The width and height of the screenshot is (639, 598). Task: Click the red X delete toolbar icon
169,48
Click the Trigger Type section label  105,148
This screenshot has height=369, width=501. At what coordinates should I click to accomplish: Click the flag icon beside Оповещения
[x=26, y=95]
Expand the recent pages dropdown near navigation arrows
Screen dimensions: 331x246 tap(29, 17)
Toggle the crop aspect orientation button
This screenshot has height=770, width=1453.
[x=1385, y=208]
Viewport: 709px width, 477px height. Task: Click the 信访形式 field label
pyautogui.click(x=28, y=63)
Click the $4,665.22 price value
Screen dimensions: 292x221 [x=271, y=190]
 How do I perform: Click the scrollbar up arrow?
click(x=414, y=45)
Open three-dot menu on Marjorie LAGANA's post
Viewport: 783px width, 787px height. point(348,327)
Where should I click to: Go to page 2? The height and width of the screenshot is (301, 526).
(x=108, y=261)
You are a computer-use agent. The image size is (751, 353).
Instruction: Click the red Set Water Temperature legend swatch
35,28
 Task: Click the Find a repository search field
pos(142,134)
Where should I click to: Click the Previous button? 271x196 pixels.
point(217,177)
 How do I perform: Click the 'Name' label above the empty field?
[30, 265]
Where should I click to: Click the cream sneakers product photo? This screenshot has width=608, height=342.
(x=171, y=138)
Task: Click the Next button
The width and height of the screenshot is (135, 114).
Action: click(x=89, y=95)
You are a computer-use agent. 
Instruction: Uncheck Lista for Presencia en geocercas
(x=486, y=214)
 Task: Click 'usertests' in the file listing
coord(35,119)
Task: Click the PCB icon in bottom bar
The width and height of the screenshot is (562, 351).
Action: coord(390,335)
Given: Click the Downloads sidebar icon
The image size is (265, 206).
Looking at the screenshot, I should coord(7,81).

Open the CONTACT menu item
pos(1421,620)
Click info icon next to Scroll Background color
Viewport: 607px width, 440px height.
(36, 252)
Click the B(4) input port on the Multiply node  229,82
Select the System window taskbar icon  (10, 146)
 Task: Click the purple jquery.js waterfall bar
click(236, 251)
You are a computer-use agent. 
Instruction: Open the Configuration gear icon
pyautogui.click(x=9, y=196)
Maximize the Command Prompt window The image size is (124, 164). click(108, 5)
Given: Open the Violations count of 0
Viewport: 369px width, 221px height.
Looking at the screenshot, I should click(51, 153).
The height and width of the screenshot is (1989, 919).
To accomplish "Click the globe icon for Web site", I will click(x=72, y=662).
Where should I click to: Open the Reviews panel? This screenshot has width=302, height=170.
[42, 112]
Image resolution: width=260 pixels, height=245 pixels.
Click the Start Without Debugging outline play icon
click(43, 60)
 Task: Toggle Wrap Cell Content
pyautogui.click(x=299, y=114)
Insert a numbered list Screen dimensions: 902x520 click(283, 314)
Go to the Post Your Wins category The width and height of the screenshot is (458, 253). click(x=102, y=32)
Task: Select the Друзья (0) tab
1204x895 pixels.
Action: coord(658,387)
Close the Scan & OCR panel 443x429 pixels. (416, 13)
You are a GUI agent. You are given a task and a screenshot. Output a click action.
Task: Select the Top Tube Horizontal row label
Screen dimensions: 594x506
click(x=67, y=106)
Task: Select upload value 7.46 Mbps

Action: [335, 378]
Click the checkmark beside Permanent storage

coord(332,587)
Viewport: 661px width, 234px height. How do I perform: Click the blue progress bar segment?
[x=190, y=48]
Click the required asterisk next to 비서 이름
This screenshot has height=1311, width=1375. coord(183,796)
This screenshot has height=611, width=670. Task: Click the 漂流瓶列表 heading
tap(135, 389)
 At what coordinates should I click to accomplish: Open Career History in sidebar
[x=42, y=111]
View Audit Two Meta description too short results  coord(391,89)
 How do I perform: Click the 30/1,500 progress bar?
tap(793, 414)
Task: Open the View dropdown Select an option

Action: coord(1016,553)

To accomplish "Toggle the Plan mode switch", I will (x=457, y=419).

━━━━━━━━━━

*WHAT IS NEEDED:* Looking at the records above, return exactly the lines from the line with "Task: Toggle Wrap Cell Content" to the line with "Task: Select the Top", both ends included.

*FINAL ANSWER:*
 Task: Toggle Wrap Cell Content
pyautogui.click(x=299, y=114)
Insert a numbered list Screen dimensions: 902x520 click(283, 314)
Go to the Post Your Wins category The width and height of the screenshot is (458, 253). click(x=102, y=32)
Task: Select the Друзья (0) tab
1204x895 pixels.
Action: coord(658,387)
Close the Scan & OCR panel 443x429 pixels. (416, 13)
You are a GUI agent. You are given a task and a screenshot. Output a click action.
Task: Select the Top Tube Horizontal row label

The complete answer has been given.